Forumsthread:

★ ★ ★ ★

# Eine neue Aufrüsthoffnung | PCGH 01/2019



## PCGH-Redaktion (6. Dezember 2018)

*Eine neue Aufrüsthoffnung | PCGH 01/2019*

Jetzt ist Ihre Meinung zu *Eine neue Aufrüsthoffnung | PCGH 01/2019* gefragt. 

Bitte beachten Sie: Der Kommentarbereich wird gemäß der  Forenregeln moderiert. Allgemeine Fragen und Kritik zu Online-Artikeln von PC Games Hardware sind im Feedback-Unterforum zu veröffentlichen und nicht im Kommentarthread zu einer News. Dort werden sie ohne Nachfragen entfernt.




			Dieser Inhalt steht nur eingeloggten Mitgliedern zur Verfügung.
        

 Zurück zum Artikel: *Eine neue Aufrüsthoffnung | PCGH 01/2019*


----------



## Maverick3k (6. Dezember 2018)

*Eine neue Aufrüsthoffnung | PCGH 01/2019*

LOL @ Stephan


----------



## Gurdi (6. Dezember 2018)

*AW: Eine neue Aufrüsthoffnung | PCGH 01/2019*

Geil


----------



## theoturtle (6. Dezember 2018)

*AW: Eine neue Aufrüsthoffnung | PCGH 01/2019*

Danke! Hat mir den Tag nochmal versüsst. Allerdings war mir bisher nicht klar, dass NVidia auch von besserem RAM profitieren kann. Zumindest nicht in dem Zusammenhang.
Die Print ist dieses mal so gut wie gekauft mit DVD.


----------



## Christoph1717 (6. Dezember 2018)

*AW: Eine neue Aufrüsthoffnung | PCGH 01/2019*

Eine neue Aufrüsthoffnung habe ich seit der News zu Ryzen-3000-CPUs 
Wenn mein 6 Kerner dann Entry-Level ist, das geht ja garnicht.... so ein 12er währe schon nett bei gleich bleibendem Verbrauch


----------



## Dragonskull (6. Dezember 2018)

*AW: Eine neue Aufrüsthoffnung | PCGH 01/2019*

Klasse Video 
Das habt ihr echt super gemacht und war sehr unterhaltsam


----------



## FR4GGL3 (6. Dezember 2018)

★ ★ ★ ★

Datenzeilen
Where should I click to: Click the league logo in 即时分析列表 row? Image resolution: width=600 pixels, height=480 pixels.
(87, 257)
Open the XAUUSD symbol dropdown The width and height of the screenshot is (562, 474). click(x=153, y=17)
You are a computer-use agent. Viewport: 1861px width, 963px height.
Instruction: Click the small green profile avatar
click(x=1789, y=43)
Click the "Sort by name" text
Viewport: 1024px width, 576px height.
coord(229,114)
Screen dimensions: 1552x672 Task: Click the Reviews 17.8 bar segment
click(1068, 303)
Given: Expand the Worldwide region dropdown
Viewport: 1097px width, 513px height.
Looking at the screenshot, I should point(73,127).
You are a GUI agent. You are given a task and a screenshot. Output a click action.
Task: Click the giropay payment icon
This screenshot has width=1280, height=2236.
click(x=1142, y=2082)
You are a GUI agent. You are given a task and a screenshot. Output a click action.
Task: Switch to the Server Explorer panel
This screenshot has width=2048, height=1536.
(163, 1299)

★ ★ ★ ★

Aufgabenbeschreibung: Geben Sie den Abschnitt des Forumsthreads von „## Dragonskull (6.“ bis einschließlich „FR4GGL3 (6. Dezember 2018)“ wieder und tauschen Sie dabei „unterhaltsam“ gegen „witzig“ aus. Für die Bearbeitung sind die Datensätze nicht erforderlich.

Schriftliche Antwort:
## Dragonskull (6. Dezember 2018)

*AW: Eine neue Aufrüsthoffnung | PCGH 01/2019*

Klasse Video 
Das habt ihr echt super gemacht und war sehr witzig


----------



## FR4GGL3 (6. Dezember 2018)